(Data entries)
________________________

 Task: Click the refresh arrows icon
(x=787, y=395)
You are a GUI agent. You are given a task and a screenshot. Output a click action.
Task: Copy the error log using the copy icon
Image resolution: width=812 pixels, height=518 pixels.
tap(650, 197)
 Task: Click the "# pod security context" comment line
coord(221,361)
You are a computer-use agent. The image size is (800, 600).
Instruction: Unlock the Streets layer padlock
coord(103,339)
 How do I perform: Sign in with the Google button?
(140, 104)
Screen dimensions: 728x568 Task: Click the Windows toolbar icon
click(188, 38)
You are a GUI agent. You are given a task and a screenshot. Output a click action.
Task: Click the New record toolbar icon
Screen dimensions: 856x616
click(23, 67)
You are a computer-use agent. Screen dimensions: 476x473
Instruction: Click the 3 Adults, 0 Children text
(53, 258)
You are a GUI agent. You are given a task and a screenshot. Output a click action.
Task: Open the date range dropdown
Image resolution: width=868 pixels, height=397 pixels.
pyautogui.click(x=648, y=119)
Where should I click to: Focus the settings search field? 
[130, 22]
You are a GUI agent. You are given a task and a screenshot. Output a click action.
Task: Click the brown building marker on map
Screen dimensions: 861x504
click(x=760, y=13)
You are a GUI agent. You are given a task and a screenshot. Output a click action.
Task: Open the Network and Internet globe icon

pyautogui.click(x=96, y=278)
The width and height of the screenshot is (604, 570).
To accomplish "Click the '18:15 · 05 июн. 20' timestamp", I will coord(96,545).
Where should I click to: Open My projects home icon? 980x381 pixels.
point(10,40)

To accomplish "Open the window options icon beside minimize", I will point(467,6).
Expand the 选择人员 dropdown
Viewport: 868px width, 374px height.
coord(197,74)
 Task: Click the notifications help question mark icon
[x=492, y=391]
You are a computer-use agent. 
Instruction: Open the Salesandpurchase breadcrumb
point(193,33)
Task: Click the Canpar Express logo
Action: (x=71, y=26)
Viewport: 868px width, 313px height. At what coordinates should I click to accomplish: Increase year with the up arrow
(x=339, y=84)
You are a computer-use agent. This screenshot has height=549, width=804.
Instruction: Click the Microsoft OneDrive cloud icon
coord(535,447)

________________________

● **Exercise instructions**
Lines with the word "computer" in them should be copied from the preceding records.

● **Answer section**
You are a computer-use agent. The image size is (800, 600).
You are a computer-use agent. Screen dimensions: 476x473
You are a computer-use agent. 
You are a computer-use agent. This screenshot has height=549, width=804.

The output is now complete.